We venture past the unspoilt beaches of Recherche Bay. In Tassie, there is no hurtling along. The winding roads make driving a demanding science and not a leisurely art.
Claire visits the Cockle Creek Cemetery (happily not permanently) while I sit on a large stone and the sun washes over me.
A gaggle of loud, euphoric youth finish their week-long hike. I don’t share their exuberance and announce to Claire over our lunch that, ‘their sense of accomplishment and vitality are nauseating.’ I’m not entirely joking. We munch our sandwiches.
The Fishers Point trail (trial) is two hours return, and a four-kilometre return trip, allegedly. As advised by the small sign, we, ‘consider tides and coastal conditions before undertaking this walk, as sections of beach may be restricted during high tides.’
We then read this: From the whale sculpture carpark, it’s an easy (I call bullshit) coastal walk through heathland and offers spectacular views to distant Adamsons Peak, Southern Ranges, Bruny Island, and the Southern Ocean.

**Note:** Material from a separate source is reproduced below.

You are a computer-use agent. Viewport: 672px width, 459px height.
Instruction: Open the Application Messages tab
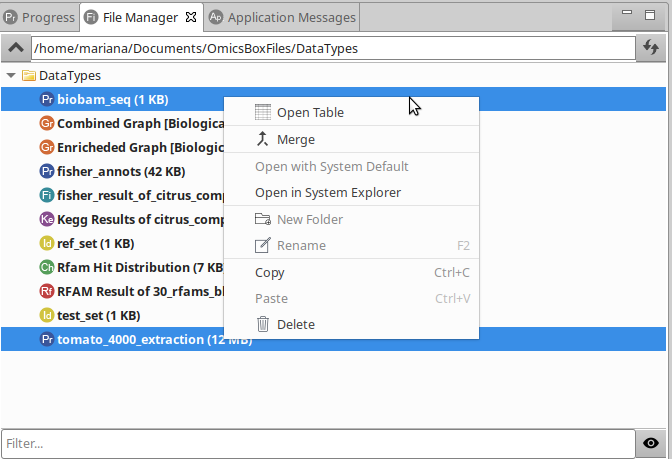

Along the way cruelly camouflaged signage means we scramble over endless rocky stretches, scaring and scarring lizards and our ankles.
Throughout, the sky is a cathedral with variety of cloud shapes and hues painting the friendly blue canvas. The beaches are decorated with driftwood and beautiful shells. Claire pockets a couple of these.
As South Australians we’re unaccustomed to trees growing right on the beach unless these are stinky mangroves. These seem to belong in the tropics and not the bottom of our world.
At Fishers Point, we explore the ruins of the 1843 pilot station and lighthouse.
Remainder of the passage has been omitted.